Guest Blog- Research Project

I first contacted Marlee April 2019, via Gedmatch.  Marlee compared our results, and said “We are a match!!  Five generations”.  

Largest segment = 12.2 cM
Total of segments > 7 cM = 12.2 cM
1 matching segments
(Rough) Estimated number of generations to MRCA = 5.1

On June 23rd, we decided we would embark on finding our MRCA (Most Recent Common Ancestor).  

Note 1:  The further distant the common ancestor, the more varied are the possible relationships.  

Note 2:  The GEDmatch prediction could be a lower number when pedigree collapse is involved, which can happen in the case of Gottschee, an enclave of German speaking residents in what is now Slovenia.  Or, GEDmatch may predict a higher number when there are extra generations involved. 

Rough guide:

1C share grandparents, gen 2.0

2C share great grandparents, gen 3.0 (around 50cM)

3C share great-great grandparents, aka 2nd great-grandparents, gen 4.0

4C cousins share 3GGG, aka 3rd great-grandparents, gen 5.0

The problem was, although Marlee had a well developed tree, my own family tree was sadly lacking in depth.  I only knew that my grandfather had been born in Vienna, that his mother’s first name was Maria and she was unmarried so he took her maiden name…and that he was raised in Gottschee, so that is ‘likely’ where their roots were.  That’s it!

Here we are a month later, July 22, 2019 – and Marlee has miraculously filled in all the missing details!   I now know who Maria’s parents are, when and where they were born, and who my third great-grandparents are on Maria’s side, including their birthdates and marriages.  On Maria’s maternal side, the family originated from Czech Republic (then part of the Austro-Hungarian empire).
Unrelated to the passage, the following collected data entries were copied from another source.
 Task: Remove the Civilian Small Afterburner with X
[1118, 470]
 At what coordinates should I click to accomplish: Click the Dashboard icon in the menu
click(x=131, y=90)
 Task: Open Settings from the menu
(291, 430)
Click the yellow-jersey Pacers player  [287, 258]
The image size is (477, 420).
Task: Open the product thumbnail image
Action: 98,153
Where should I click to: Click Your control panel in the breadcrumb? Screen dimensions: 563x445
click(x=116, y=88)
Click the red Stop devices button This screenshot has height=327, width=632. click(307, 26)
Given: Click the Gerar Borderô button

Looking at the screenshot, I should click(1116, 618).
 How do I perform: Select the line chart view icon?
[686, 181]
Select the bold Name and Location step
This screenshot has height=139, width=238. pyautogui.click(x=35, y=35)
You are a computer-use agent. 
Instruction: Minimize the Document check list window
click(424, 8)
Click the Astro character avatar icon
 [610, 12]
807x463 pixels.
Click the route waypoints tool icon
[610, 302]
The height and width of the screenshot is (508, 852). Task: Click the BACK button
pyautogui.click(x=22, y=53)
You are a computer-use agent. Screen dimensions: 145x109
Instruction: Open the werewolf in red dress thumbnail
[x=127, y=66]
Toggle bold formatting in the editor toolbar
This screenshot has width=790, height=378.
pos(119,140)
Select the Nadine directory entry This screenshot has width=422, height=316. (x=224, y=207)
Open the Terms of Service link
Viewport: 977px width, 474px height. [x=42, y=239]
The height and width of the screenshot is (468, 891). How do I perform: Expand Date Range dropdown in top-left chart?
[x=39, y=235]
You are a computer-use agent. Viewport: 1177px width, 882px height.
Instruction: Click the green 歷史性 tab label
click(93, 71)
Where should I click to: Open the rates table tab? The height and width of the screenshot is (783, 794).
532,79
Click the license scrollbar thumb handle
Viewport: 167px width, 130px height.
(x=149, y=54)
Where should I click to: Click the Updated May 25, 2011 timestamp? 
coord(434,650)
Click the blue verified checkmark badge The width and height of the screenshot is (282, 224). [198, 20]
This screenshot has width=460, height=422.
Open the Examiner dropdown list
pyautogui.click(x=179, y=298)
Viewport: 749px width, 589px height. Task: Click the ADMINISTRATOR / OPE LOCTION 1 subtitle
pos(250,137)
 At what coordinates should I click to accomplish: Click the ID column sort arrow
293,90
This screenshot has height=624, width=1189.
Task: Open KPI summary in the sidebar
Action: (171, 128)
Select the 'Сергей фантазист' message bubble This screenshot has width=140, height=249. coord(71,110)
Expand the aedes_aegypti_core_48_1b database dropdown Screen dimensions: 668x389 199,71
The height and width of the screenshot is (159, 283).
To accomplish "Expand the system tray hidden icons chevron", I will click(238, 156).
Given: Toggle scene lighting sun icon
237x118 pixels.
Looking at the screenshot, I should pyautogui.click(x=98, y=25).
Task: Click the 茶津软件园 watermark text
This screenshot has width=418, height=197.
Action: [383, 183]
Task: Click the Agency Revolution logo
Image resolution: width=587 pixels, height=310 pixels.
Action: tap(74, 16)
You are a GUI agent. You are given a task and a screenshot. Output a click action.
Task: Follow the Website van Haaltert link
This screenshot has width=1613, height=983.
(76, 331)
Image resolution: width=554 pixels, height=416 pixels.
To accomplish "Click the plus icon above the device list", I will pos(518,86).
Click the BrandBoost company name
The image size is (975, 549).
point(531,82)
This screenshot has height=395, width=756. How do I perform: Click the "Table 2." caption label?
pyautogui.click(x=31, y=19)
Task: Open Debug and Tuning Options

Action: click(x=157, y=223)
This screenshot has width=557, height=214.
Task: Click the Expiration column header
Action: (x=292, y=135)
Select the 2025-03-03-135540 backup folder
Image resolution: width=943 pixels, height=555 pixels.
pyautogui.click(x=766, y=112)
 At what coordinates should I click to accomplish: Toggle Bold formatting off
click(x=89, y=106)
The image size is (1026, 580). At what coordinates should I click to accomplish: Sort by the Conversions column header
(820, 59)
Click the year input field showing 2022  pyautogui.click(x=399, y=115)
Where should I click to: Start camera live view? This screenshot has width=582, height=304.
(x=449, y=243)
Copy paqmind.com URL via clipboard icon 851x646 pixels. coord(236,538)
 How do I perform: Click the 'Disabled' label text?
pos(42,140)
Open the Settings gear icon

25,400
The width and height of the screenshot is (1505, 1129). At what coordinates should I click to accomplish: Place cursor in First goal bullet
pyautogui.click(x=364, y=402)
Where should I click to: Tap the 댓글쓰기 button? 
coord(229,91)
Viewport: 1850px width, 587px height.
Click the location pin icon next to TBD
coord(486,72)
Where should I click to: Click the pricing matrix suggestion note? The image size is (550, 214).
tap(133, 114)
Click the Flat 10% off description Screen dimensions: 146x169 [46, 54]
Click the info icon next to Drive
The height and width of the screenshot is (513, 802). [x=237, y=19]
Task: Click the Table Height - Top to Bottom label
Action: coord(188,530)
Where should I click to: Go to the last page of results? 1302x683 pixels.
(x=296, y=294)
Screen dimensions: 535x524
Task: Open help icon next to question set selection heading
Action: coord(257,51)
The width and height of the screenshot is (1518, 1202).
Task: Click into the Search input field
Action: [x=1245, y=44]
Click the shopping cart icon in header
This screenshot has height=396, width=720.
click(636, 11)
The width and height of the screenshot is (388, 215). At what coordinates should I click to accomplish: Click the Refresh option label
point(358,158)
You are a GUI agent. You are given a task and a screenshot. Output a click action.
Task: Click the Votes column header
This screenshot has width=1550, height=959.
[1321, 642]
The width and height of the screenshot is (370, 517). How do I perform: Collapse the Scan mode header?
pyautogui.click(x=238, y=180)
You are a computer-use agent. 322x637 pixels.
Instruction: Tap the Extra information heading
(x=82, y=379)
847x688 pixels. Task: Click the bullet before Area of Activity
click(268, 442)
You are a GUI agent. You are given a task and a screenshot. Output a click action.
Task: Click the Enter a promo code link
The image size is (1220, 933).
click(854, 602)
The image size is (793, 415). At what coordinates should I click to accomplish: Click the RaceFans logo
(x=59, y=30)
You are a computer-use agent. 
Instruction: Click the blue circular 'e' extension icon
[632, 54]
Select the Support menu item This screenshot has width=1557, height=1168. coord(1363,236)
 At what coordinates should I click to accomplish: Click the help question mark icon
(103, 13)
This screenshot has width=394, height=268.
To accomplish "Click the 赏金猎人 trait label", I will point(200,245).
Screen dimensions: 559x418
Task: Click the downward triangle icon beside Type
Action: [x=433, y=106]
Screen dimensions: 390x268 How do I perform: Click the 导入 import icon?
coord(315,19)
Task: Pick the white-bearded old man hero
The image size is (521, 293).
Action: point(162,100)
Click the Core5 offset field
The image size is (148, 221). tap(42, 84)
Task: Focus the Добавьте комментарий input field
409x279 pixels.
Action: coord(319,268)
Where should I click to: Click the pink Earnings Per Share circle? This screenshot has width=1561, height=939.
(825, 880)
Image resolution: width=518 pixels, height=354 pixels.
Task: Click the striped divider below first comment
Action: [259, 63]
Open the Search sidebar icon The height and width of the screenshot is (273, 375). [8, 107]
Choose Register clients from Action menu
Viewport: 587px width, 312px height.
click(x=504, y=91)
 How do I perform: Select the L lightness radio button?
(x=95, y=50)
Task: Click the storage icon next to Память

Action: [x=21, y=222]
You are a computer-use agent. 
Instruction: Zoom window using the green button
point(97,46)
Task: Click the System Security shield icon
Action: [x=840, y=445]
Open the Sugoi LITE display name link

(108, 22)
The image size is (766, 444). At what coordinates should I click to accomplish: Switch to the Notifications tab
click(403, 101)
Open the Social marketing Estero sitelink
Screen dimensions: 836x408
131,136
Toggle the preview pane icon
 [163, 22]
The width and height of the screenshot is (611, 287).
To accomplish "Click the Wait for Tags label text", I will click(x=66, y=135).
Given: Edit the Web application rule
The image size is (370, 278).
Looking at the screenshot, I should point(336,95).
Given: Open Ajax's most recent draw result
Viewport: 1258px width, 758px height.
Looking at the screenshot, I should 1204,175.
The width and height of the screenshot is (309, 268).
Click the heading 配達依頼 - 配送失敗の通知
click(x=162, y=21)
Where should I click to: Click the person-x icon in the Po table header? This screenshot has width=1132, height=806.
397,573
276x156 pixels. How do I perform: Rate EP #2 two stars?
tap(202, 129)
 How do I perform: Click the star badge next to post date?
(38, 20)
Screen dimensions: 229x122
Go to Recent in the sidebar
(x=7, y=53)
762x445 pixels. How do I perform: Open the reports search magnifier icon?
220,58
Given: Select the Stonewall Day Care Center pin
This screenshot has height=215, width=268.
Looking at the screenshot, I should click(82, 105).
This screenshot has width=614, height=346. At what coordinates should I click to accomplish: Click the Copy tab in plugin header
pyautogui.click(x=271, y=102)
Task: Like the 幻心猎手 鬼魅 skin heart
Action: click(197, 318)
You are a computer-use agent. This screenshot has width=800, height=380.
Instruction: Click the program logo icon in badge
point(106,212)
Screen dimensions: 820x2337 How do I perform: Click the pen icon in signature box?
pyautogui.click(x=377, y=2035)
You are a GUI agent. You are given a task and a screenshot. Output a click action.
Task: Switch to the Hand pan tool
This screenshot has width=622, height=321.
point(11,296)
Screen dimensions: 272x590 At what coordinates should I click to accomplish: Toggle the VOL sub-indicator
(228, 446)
I had no clue where to find that information, and in no time at all, Marlee had hunted down the information online.

So, you are wondering, did we find our shared MRCA?  Ha ha, not yet! However, since Marlee did such an excellent job researching Maria’s side of the family, including her siblings, we now know that we can exclude that side of the family from the list.  The hunt is now on to determine who Maria’s partner may have been. This is when dna comes in handy to augment paper trails, as we do not currently have his name, d.o.b. nor a location. However, we have plenty of clues with shared matches on 23andMe, and Marlee will be uploading her results there soon as well. 

I have no doubt with Marlee’s superior sleuthing abilities, hard work and determination, she and I will be able to follow each lead to a logical conclusion supported by a paper trail. DNA does not tell you with absolute certainty what your relationship is, merely that you share segments which have been handed down.  In order to prove a relationship, you must have the records to back it up.

That is why your best bet is to hire a competent researcher like Marlee, to further your family tree when you hit a brick wall. I never in a million years would have guessed we would have come this far, in such a short amount of time. I’m so glad I reached out to Marlee, she’s genuinely such a nice person, too – I’m glad she’s my cousin!

Thank you, cousin.   What an adventure it has been!  ~Marlee

If you need research assistance, do not hesitate to contact me.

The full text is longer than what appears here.